One of the reasons I'm so stuck on Theo Angelopoulos's The Travelling Players (1975)—number one on my all-time best list, if you must know—involves this very notion of problem-solving. Because, at least in my opinion, based on the film's internal clues, Angelopoulos was facing a big one here—something that even halfway through the filming he hadn't come to grips with, perhaps because he wasn't quite sure what it was. But what seems certain is this: that more than his usual perfectionist striving was needed to bring this meticulously crafted epic to life. 

Which in the film's second half he serendipitously discovers—of course serendipitously, since that's what's been missing all along. Chance, randomness, indeterminacy--like punctuated equilibrium in evolutionary theory, where a sudden break in "natural" continuity ushers in waves of new life forms. No more the "absolute" master, like an obsessed totalitarian deity—it's almost as if he's decided to throw the film away. So the tablecloth comes off, at the wedding banquet on the beach, and suddenly we're in medias res, in a new, unpredictable space. "Let's try it and see what happens"—a discovery infinitely repeatable, if only in strategically measured bursts. As Angelopoulos has been systematically "rediscovering" ever since, about three or four times per film ...

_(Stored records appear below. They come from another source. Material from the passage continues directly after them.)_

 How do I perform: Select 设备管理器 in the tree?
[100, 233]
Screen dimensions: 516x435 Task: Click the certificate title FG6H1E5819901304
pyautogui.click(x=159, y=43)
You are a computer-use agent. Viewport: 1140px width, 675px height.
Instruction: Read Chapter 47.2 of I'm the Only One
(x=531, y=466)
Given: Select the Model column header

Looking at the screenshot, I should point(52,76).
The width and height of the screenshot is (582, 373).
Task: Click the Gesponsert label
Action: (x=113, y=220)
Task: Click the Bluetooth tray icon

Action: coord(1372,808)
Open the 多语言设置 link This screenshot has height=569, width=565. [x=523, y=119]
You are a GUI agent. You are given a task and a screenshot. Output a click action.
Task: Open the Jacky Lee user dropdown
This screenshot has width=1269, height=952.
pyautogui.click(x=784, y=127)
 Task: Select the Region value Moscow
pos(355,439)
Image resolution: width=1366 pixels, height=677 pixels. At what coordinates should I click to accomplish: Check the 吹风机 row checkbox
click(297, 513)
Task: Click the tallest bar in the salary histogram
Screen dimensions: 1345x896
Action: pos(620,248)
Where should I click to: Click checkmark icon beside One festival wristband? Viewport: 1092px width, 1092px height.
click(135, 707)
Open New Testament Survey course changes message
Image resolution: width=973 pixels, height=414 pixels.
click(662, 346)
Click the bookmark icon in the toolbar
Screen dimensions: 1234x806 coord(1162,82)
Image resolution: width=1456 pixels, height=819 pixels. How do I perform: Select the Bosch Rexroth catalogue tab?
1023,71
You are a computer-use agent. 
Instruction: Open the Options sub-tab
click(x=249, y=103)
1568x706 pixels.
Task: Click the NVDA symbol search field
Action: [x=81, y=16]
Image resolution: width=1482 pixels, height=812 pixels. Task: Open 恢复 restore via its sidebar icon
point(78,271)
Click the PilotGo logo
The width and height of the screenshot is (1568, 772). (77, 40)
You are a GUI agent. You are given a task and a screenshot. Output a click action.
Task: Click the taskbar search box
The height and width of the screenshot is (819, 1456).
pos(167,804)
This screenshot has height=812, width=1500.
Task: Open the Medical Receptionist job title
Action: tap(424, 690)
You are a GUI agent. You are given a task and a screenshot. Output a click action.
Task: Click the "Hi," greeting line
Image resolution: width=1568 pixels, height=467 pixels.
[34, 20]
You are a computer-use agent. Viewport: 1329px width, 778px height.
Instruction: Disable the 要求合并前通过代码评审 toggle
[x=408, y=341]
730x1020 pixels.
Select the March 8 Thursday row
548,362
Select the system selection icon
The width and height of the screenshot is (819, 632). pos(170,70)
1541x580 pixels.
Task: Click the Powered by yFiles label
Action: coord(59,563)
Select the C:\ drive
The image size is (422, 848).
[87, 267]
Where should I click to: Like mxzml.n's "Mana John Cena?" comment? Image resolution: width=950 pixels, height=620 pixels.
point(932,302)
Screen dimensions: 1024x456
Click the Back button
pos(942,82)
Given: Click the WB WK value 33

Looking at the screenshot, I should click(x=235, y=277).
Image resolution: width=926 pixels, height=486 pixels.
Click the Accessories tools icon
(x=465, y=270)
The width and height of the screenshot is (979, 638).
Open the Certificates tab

So too P.T. Anderson in his semisurreal Adam Sandler vehicle Punch-Drunk Love (2002), which actually serves up a double dose of random—first the anomalous bouncing pianola, then the car crash with no other purpose than to turn the film inside-out: wherever we were before this happened, we're definitely not there now. But of course there's more, and Anderson keeps upping the ante. Like the scene of Sandler talking on the phone, back to the camera so we have an optimal view of his neck, in a room so devoid of sensory stimulation he might as well be peddling widgets at Guantanamo. It's minimalism upon minimalism, and the implied bet here is that Anderson can keep us interested—or maybe even fascinated, in a perverse, movie-movie kind of way. (It's a bet he almost loses, by the way, though against these odds "almost" seems equivalent to winning the lottery.) Or another logistic gambit: the "relationship"—such as it is—between Sandler's incredible shrinking schmo and poor Emily Watson, who's obviously befuddled by it all. A lot of critics frowned on this amorous coupling--as in "Why would an intelligent woman like that ever ...?" etc—but here's what I think went down: "OK Adam, your job is to be as unavailable as possible ... and yours, dear Emily, is to 'love' this inaccessible dolt in spite of everything he does." Which of course is a recipe for failure, and what's a capable actress to do? So when Watson ultimately falls back on, well ... mothering the damn infant, it's like throwing in the towel—yo, Billy Madison wins again! Though if ever she'd actually cracked the mysteries of Sandler, all we'd have to show for it is another conventional romance. Instead of the indeterminate, risk-taking masterpiece we ultimately do get. Winning for losing's the name of this gambler's game. Not what you'd expect from Hollywood ...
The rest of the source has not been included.